**Текст:**
Казалось, надо ли объяснять, что в “Прогулках” не наносил я по Пушкину никаких ударов? Выходит, надо. Комментирую. Эта книга была написана не “едва освободясь от гнета советской цензуры”, как утверждает Солженицын. От гнета советской цензуры я освободился за десять лет до того, в 1956 году, ударив первым делом не по Пушкину, а по социалистическому реализму, за что и был арестован в 1965 году. Так что не “едва освободясь от цензуры”, а едва попав в лагерь, я писал “Прогулки с Пушкиным”, в самых что ни на есть подцензурных обстоятельствах. Писал в 1966–68 гг., как продолжение моего последнего слова на суде (только в другом стиле), – в защиту свободного творчества. И никакая это не “критика”, и напрасно меня Солженицын в данном случае именует “критиком”. Это лирическая проза писателя Абрама Терца, в которой я по-своему пытаюсь объясниться в любви к Пушкину и высказать благодарность его тени, спасавшей меня в лагере. По Солженицыну – наоборот: “вот, дескать, сейчас мы тебя (Пушкина) распатроним перед нашим лагерным опытом”. Ну скажите на милость, зачем мне, попав в лагерь, первым делом потребовалось “распатронить” Пушкина? Для чего – там, на истощении сил, отрезанному от литературы и, казалось, навсегда, без надежды, что эти листочки увидят когда-нибудь свет?..
Правда, З.Шаховская в “Вестнике” № 140 подозревает за мною какие-то особые, легкие условия лагерного существования:
“Особое место среди «либералов» занимает А.Синявский… К номенклатуре он не принадлежал, был в лагере, по-видимому, в довольно благоприятных условиях, позволивших ему не прерывать литературную деятельность, и, вернувшись в Москву, можно предположить, был он там окружен культом личности, которому обычно подвержены вернувшиеся герои…”

**Исходные данные:**
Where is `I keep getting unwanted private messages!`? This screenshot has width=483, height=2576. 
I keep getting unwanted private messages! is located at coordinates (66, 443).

**Задания:**
a - Ответьте на вопросы по тексту о «Прогулках с Пушкиным»:
(i) В каком году автор, по его словам, освободился от гнета советской цензуры?
(ii) В какие годы писались «Прогулки с Пушкиным»?
(iii) В каком номере «Вестника» З. Шаховская высказала свое подозрение?
b - Подхватите текст о «Прогулках с Пушкиным» и допишите его дальше после последней фразы.

**Ответы:**
a -
(i) В 1956 году.
(ii) В 1966–68 гг.
(iii) В № 140.

b -
Куда конь с копытом, туда и рак с клешней. Тех, кого Солженицын клюет под именем “плюралисты”, Шаховская доклевывает под названием “либералы”, взяв это слово в саркастические кавычки… Даю справку – без “по-видимому” и без “можно предположить”. Госпожа Шаховская в лагерях строгого режима, слава Богу, не сидела, условия лагерного содержания не знает и рассуждает об этих вещах предположительно, держа парус по ветру. Между тем об этом имеется уже большая литература. “Мои показания” А.Марченко, например. Смею заверить Шаховскую: ни на шарашке, ни лагерным придурком, ни бригадиром я никогда не был. На моем деле, от КГБ, из Москвы, было начертано: “использовать только на физически тяжелых работах”, что и было исполнено. Работал большей частию грузчиком. В промежутках, между погрузками, писал – урывками, клочками, кусочками, в виде писем жене (два письма в месяц).
Специально Пушкиным раньше я не занимался, но многое – еще с детства – помнил наизусть и вначале решил писать о нем по памяти – во славу любви и “чистого искусства”. Но в Лефортовской тюрьме, с неплохой библиотекой, кроме пушкинского томика мне попалась известная книга В.В.Вересаева “Пушкин в жизни”, построенная на документах и свидетельствах современников поэта. Я сделал оттуда кое-какие выписки. Вот и весь капитал!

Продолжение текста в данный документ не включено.